Chouakri tells Artnet News that he was able to track down one of one of the sellers, who had bought the 2011 sculpture from “The Fairytales Recording.” Although the work was expensive—the price was in the five digits—the dealer made the decision to buy it in order to remove it from the fair. He was not able to determine the seller of the second work, a group of 10 fountains from Afif’s ongoing project, “The Fountain Archives.”

“The last 10 years, Afif’s practice has been deeply related to these pieces,” Chouakri says. “We’re in a free world, and I am happy if Johann does what he wants to do—but not all artists can be put into this classical, secondary-market context.” He notes that the three have been on good terms and known each other over the decades in Berlin. “We all just want to be fair and transparent about what happened here.”

König tells Artnet News that the second work is not on view in the fair, and offers up a slightly different version of events. “I would not use the word ‘participation’ as Afif does, because we are not including particular artists in the way you would do in an exhibition,” König says. He adds that it was the collector who had put the work forward rather than something he sought out.

König says he invited Chouakri, along with other Berlin dealers, to sell works at his fair.
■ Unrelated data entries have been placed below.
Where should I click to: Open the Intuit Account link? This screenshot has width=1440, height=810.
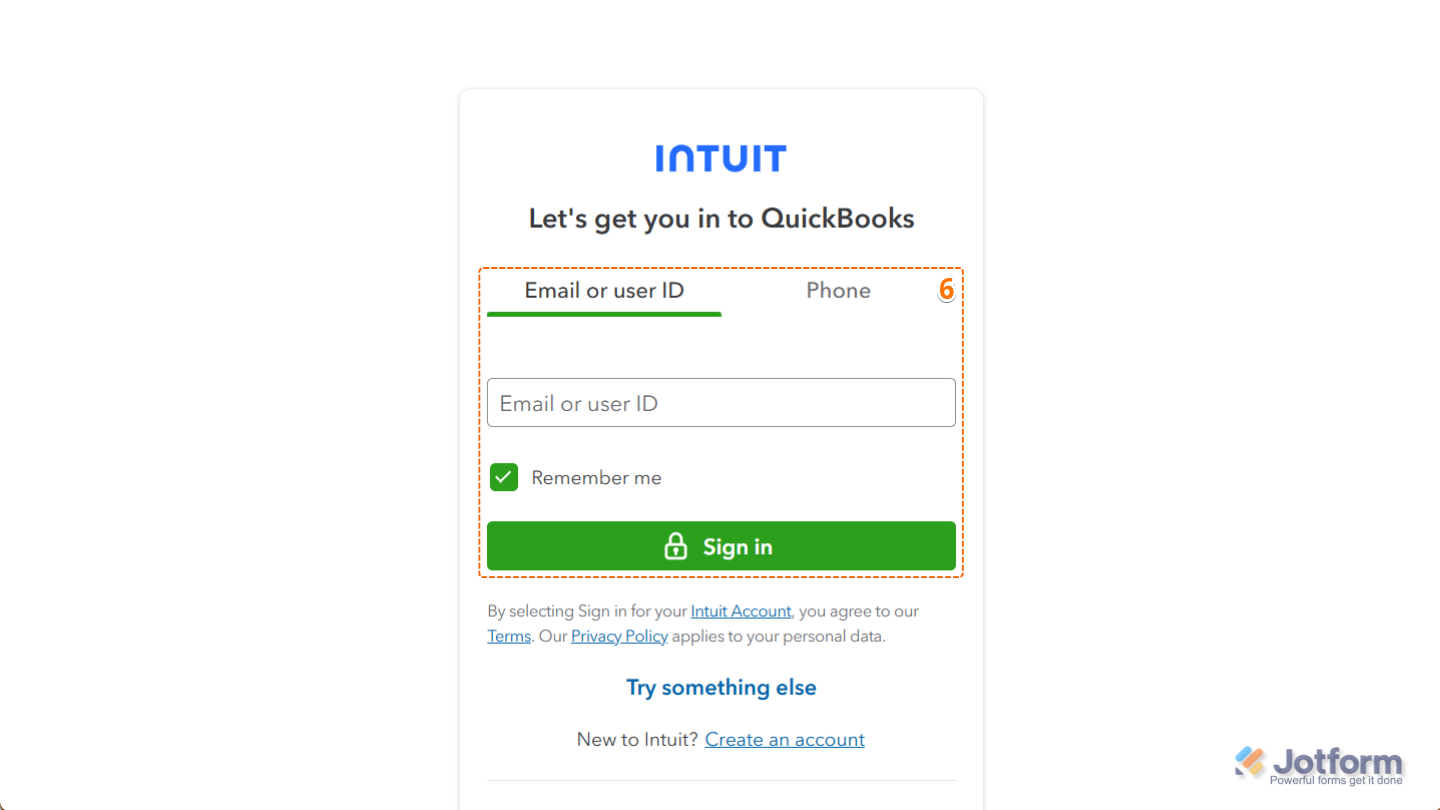740,611
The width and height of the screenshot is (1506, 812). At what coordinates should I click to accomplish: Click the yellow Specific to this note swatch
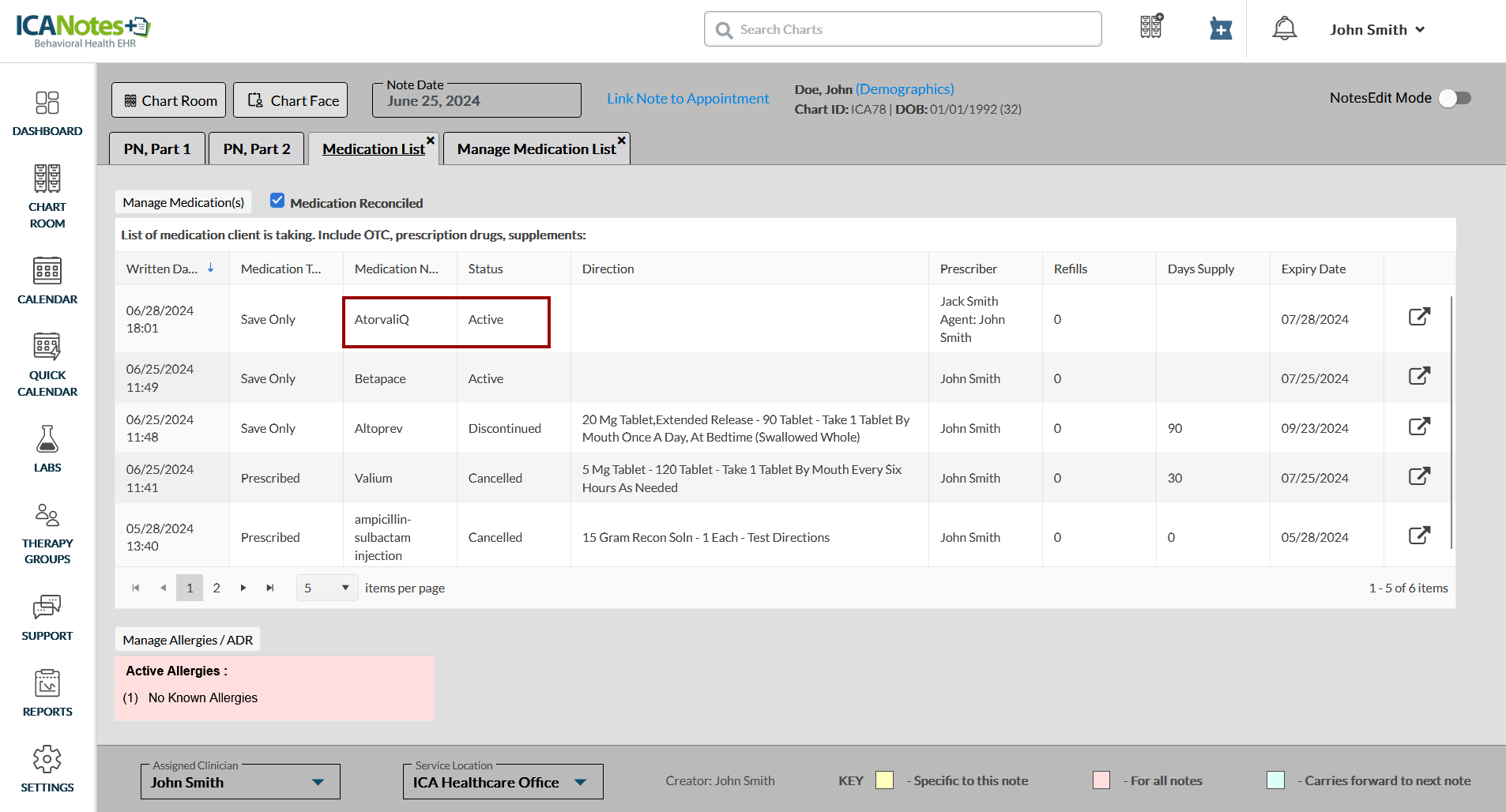coord(884,780)
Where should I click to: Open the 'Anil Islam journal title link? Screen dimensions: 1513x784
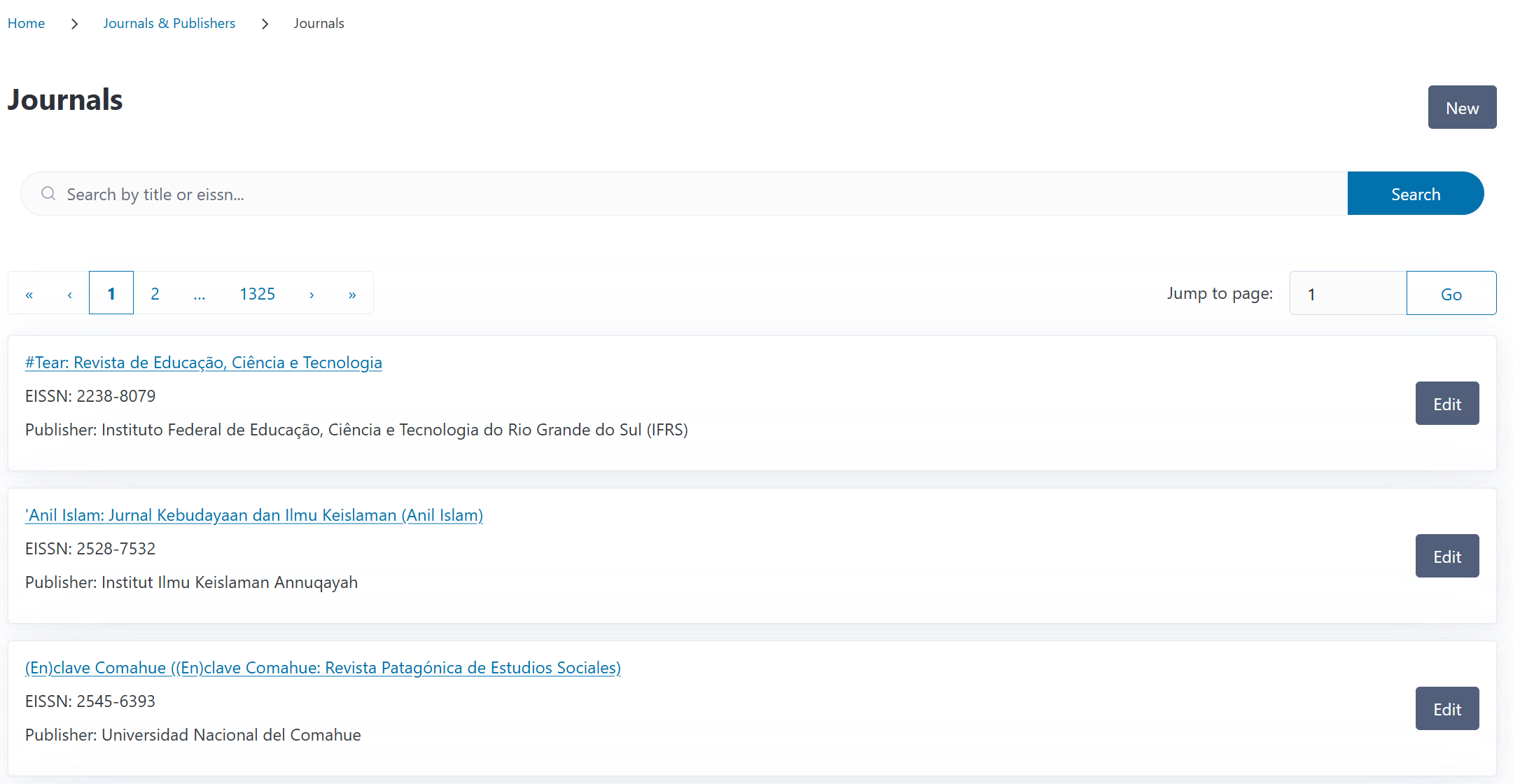[253, 515]
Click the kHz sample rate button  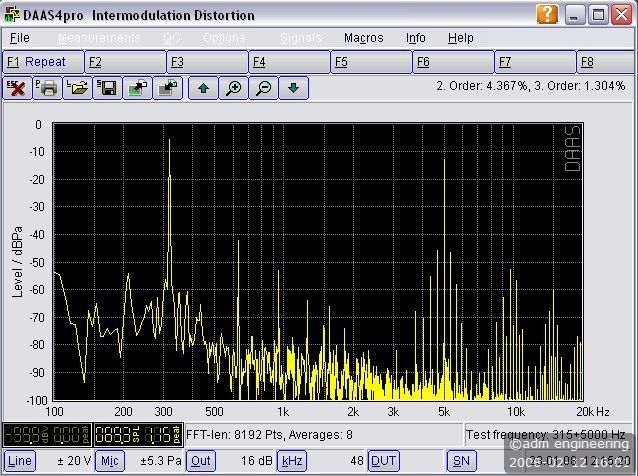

Mehdi declined, König says, “which is fine because it was only an offer.” In a text seen by Artnet News, Chouakri expressed concern that dealers who presented works there were not named—only the artist and work details appear on the wall label. “I welcome your initiative, but if you call it a ‘fair,’ then the ‘exhibitors’ should be named, otherwise it looks like a group exhibition,” wrote Chouakri. Another prominent dealer expressed concern that the format would lead collectors away from the galleries who actually represent the artists on view at König’s fair.

König denies that he was asked not to sell the work, and maintains that the whole process followed the unspoken rules dealers usually adhere to when selling on the secondary market.

“How can the art market thrive if you cannot resell artworks?” König asks. “Looking at what Saâdane wrote, I agree. It is hard to sell work right now, and that is why we are giving young galleries, artists, and collectors the option to sell here.”

König explains that the fair does not explicitly distinguish between primary and secondary market work in order to keep things discreet. Photographs are not allowed at the Messe for the same reason. 

Still, the issue of how to manage secondary-market sales is a fraught one, which has long pitted dealers against auction houses, often leaving the artists on the margins. While resale royalties do exist in Europe, they run through a complicated bureaucratic system.

In the case of the fair, “it is clear who is selling, considering that it is the seller who is invoicing,” König says. If someone offered him the same deal he is offering consignors, he adds, he would “happily accept.”